И поскольку в порядке нуждался не только двор, но и вся жизнь Эстера, причем не иногда, а, можно сказать, постоянно, в доме поселилась сама собой разумеющаяся доброжелательность, какая-то жертвенная, незаметная, непоколебимая и не знающая покоя забота, с которой Валушка (точно так же, как уже шесть, семь или восемь лет? – семь, решил он – на свой лад опекала разрушающийся дом госпожа Харрер) оберегал его беспомощного хозяина – от самого себя.
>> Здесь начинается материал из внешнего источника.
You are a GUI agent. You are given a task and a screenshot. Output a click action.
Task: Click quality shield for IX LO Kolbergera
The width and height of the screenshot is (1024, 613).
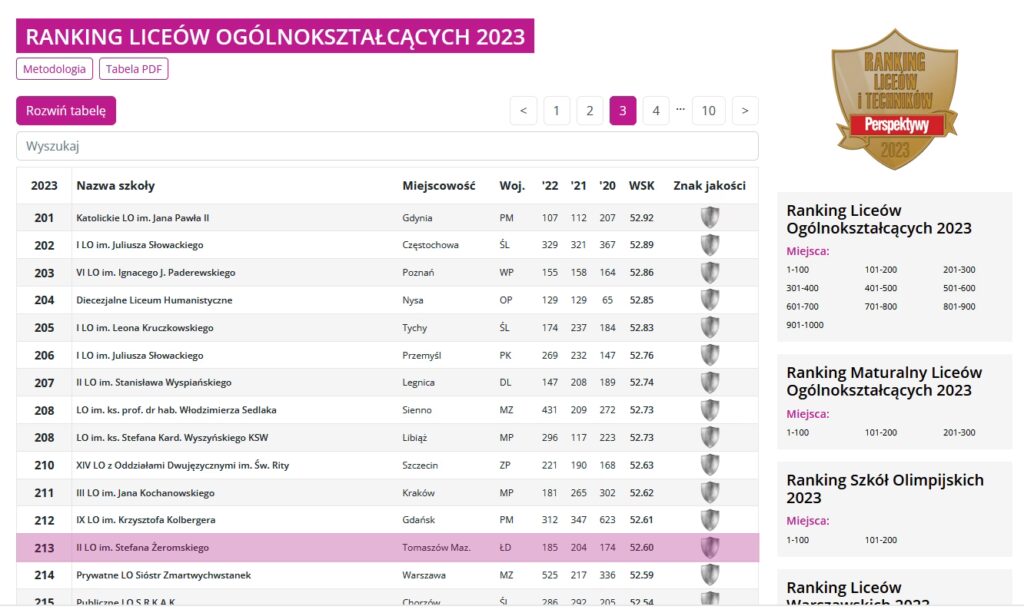point(710,520)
И, насколько это было возможно, Валушка спасал его своим постоянным присутствием, и даже когда его не было здесь, когда он сюда только направлялся, он все равно защищал Эстера от самых тяжких последствий деятельности его мозга, направленного против самого себя, или по крайней мере смягчал, ослаблял их, тем самым не допуская, чтобы на человека, маниакально хулившего «мир», роковым образом не обрушились однажды его собственные убийственные рефлексии; ведь он, Эстер, был очень похож на свой город и на свою страну, которые вполне заслужили свою судьбу и которые во все времена разрушали себя какими-то эпохальными идеями, с идиотским высокомерием перекраивая под них человеческие порядки; аналогичным образом, из-за своих навязчивых идей был бы обречен и он – если бы Валушка, сей «виртуоз созерцательного бытия», нынче не разбудил его; обречен на позорную расплату за то же самое, за что и его страна и город, за то, что все эпохальные идеи, все мании и все категорические суждения, желающие видеть «мир» в предписанных рамках, без устали рушат вокруг себя живую организацию жизни с ее неописуемым богатством и «реальными отношениями».